Sulla base di quanto riferito dal suo avvocato all’agenzia russa RBC, nel sottoscriverlo, il rapper sperava, però, di avere anche la libertà di scegliere (un valore – avrebbe dovuto sospettare – chiaramente decadente!) la sede della propria dislocazione. Le cose sono andate diversamente, perché il contratto riguardava soltanto la zona dell’operazione militare speciale. Nel gennaio 2024 è così stato spedito prima a Rostov sul Don e poi a Luhansk in un’unità militare incaricata di lanciare droni contro obiettivi ucraini. Come nelle migliori commedie di Gogol’, Hoffgaard non si è soltanto ritrovato nel bel mezzo del conflitto, ma è stato per giunta fatto oggetto del peggiore nonnismo da parte dei compagni d’arme che lo picchiavano, lo costringevano a bere vodka e lo accusavano di essere una spia americana. Come se non bastasse, proprio mentre si trovava in Donbas, il suo permesso di soggiorno, per cui tanto era preoccupato, è stato in realtà rinnovato.
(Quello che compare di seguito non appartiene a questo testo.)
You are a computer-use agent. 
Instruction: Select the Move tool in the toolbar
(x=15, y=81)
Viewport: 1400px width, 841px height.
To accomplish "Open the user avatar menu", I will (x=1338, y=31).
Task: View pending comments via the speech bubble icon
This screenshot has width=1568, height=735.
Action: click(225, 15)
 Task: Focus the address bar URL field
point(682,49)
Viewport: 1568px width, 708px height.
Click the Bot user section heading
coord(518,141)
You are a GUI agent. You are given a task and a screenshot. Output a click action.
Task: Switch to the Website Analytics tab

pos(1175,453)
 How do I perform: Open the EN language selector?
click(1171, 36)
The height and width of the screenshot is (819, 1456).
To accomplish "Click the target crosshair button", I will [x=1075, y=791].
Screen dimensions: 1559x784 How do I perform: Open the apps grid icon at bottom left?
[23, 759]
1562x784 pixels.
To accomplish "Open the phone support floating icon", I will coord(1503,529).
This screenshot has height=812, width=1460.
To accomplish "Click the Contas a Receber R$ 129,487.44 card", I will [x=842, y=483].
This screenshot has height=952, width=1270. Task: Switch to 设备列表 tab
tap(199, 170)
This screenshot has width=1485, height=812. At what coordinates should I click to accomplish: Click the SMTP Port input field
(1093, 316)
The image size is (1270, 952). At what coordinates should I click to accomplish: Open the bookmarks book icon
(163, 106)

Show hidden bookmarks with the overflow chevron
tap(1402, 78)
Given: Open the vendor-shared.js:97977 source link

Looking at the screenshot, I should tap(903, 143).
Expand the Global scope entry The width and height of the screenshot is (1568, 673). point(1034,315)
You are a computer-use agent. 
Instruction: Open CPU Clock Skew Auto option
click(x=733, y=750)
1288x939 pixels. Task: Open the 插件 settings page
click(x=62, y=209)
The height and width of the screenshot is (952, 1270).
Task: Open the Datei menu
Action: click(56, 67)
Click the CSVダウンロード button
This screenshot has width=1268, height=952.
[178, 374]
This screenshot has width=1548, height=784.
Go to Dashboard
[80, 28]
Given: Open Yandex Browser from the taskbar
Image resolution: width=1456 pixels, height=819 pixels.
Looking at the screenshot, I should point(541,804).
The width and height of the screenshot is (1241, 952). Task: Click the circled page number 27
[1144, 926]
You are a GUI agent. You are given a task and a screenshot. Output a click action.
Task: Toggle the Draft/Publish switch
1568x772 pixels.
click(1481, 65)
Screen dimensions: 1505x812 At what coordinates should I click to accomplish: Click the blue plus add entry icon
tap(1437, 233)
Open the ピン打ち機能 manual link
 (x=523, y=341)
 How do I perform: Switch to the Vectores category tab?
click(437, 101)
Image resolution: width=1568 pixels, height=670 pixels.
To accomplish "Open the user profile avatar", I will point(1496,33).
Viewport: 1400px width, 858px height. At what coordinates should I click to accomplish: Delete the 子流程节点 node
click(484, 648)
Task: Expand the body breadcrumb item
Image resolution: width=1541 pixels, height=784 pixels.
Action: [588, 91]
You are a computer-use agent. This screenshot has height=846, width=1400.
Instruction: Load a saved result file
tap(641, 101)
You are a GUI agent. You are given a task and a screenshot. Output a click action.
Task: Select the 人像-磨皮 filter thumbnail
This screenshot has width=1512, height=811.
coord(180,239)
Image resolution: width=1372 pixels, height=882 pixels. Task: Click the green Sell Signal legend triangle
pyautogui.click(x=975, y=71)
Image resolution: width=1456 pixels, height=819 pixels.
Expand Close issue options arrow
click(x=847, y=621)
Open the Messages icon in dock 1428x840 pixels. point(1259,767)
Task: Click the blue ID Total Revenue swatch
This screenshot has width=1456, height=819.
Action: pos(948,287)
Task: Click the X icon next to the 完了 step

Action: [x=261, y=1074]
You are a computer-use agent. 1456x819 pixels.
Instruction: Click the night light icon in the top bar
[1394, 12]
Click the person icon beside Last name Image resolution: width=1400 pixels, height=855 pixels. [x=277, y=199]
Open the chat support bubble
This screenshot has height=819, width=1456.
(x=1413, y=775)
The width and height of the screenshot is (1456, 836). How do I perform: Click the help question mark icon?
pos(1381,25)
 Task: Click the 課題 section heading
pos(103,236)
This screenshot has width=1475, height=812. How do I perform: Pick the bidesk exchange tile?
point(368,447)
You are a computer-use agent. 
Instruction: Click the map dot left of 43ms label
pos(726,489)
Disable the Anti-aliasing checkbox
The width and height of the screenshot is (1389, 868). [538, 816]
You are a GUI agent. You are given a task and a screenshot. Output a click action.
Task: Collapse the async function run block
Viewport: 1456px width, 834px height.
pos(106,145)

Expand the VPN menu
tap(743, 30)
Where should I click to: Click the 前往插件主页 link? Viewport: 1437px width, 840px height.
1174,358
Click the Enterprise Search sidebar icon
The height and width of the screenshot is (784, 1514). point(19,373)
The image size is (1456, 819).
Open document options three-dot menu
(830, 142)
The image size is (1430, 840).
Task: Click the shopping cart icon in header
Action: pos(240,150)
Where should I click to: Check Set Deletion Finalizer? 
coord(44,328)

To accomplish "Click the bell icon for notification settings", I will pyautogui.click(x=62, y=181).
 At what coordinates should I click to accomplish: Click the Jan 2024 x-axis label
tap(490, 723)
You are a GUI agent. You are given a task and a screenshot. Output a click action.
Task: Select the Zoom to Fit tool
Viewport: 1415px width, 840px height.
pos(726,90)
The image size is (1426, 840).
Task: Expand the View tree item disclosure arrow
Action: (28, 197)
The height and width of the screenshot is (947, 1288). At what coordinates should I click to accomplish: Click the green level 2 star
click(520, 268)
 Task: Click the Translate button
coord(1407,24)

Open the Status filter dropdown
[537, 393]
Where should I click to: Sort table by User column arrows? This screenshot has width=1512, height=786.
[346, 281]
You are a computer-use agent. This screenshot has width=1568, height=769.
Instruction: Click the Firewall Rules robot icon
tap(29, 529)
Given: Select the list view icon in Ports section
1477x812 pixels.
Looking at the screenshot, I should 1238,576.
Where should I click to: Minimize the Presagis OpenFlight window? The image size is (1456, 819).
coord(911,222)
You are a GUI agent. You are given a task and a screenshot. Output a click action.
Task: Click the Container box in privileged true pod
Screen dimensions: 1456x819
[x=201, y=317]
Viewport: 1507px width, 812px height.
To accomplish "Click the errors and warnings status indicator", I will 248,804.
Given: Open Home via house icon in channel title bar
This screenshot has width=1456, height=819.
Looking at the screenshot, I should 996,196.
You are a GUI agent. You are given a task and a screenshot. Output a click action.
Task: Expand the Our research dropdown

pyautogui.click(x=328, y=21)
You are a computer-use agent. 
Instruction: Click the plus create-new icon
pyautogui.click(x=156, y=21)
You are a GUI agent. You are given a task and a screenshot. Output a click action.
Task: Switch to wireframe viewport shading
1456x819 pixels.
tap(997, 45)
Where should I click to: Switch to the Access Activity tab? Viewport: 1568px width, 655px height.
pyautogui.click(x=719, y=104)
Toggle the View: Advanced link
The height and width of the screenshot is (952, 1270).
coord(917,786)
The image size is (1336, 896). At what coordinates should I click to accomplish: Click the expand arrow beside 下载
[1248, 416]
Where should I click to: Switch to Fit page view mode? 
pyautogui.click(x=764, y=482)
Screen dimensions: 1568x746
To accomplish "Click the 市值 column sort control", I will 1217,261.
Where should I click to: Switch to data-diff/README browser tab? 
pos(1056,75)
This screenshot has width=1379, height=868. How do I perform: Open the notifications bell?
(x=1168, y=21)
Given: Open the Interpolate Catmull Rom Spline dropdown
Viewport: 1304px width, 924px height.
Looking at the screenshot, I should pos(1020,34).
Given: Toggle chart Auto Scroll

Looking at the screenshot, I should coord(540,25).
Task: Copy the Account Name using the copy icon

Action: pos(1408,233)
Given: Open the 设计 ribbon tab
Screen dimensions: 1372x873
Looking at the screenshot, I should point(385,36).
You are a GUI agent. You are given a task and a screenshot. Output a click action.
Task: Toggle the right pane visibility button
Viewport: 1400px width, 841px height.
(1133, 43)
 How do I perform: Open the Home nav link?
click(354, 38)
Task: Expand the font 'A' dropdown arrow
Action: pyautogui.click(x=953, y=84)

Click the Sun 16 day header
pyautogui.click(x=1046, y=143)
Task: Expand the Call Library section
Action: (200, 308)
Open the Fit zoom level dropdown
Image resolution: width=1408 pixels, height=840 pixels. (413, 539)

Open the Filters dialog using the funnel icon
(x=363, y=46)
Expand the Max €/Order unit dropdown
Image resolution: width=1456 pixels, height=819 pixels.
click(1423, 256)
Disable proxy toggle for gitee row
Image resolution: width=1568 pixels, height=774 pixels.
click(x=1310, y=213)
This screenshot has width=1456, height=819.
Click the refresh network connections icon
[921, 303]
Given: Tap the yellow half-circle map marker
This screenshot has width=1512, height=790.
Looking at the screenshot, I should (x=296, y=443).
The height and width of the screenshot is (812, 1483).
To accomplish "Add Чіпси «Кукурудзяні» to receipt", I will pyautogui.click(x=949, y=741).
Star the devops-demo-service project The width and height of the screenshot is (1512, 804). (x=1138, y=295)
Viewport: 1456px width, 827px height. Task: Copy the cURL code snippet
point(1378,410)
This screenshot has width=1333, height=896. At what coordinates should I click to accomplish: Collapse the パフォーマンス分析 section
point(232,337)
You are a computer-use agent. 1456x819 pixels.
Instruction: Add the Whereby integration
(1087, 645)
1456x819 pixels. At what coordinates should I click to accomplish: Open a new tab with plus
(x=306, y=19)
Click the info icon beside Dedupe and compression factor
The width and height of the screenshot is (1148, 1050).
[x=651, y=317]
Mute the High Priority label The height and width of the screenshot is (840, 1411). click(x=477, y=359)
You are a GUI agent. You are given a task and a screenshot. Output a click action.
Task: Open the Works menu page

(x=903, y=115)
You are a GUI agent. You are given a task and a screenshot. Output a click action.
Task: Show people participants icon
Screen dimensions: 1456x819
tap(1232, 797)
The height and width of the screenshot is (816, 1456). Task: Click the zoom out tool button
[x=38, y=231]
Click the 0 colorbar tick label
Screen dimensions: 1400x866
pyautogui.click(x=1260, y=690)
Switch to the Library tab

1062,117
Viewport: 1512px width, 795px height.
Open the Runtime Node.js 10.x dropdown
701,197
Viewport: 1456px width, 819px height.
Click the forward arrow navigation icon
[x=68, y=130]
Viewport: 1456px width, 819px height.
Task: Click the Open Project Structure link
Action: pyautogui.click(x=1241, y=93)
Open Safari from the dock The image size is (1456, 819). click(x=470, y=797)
Esausto per le continue angherie, Hoffgaard ha, finalmente, deciso di rivolgersi a un avvocato e chiedere che il contratto fosse annullato. In primo grado il tribunale militare non gli ha dato retta, ma ieri, in appello, Hoffgaard è finalmente riuscito a liberarsi da ogni vincolo. Il giudice del distretto militare occidentale ha dichiarato nullo il contratto perché il giovane non ne avrebbe compreso il contenuto, dal momento che non parla correntemente il russo. Tutto bene quel che finisce bene? Neanche per sogno perché, all’esito di questa vicendaa, l’ex musicista rischia pur sempre un processo in Danimarca per mercenarismo. Se non nella cittadinanza russa, gli toccherà sperare almeno nel nuovo permesso graziosamente concesso da Putin.